→ **Problem to work on**:
Lines with the string "screenshot" are to be identified in the listing and copied.

→ **Material to process**:
⟨
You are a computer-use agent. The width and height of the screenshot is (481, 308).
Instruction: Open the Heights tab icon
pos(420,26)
⟩
⟨
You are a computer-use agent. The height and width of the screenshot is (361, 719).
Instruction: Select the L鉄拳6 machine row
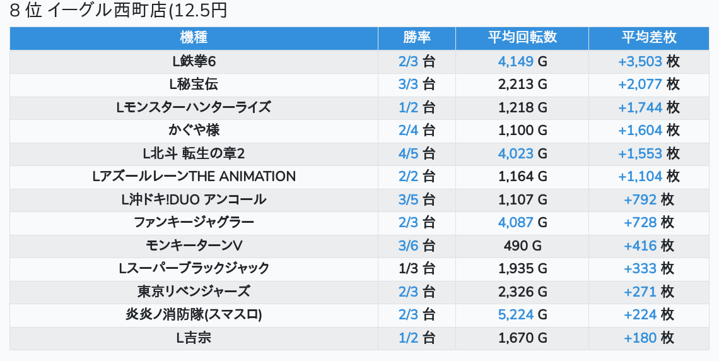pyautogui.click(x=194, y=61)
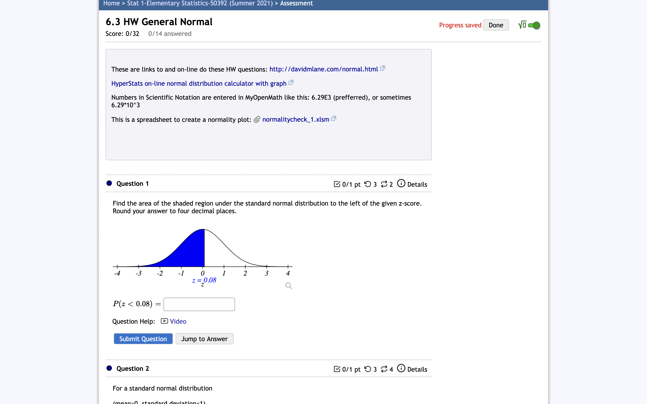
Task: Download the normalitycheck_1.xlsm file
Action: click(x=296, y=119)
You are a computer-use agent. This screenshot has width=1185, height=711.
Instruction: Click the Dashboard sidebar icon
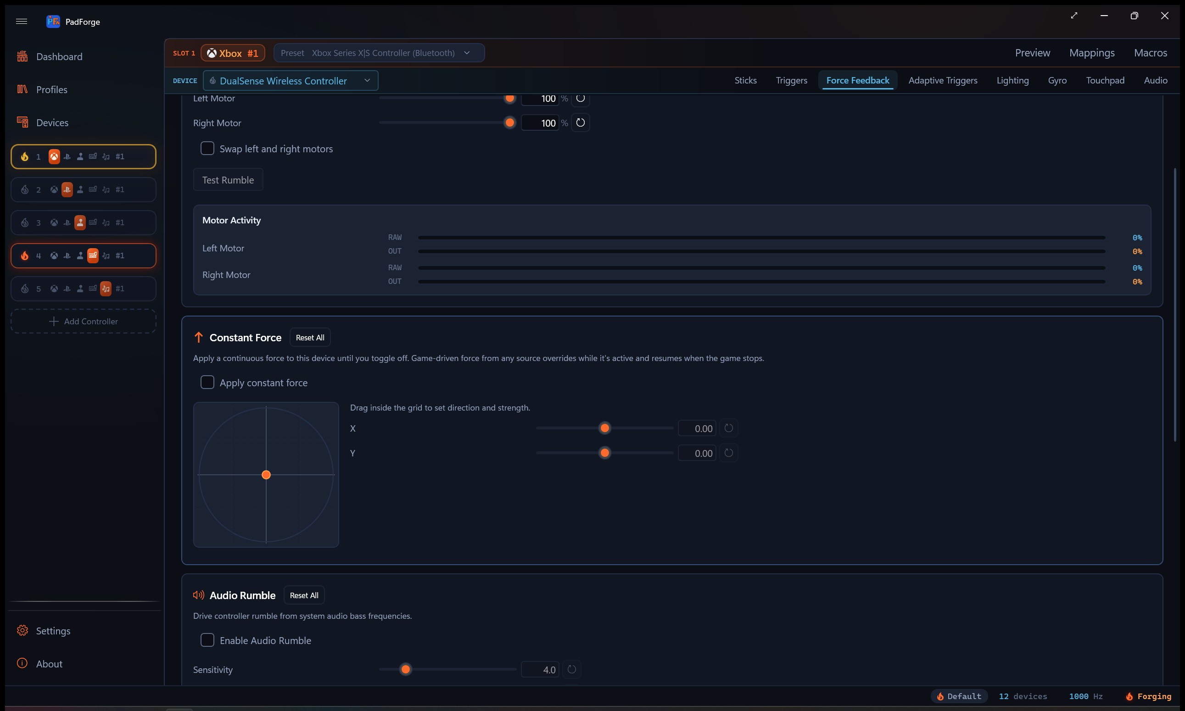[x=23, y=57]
⟩
→ **Written response**:
You are a computer-use agent. The width and height of the screenshot is (481, 308).
You are a computer-use agent. The height and width of the screenshot is (361, 719).
You are a computer-use agent. This screenshot has width=1185, height=711.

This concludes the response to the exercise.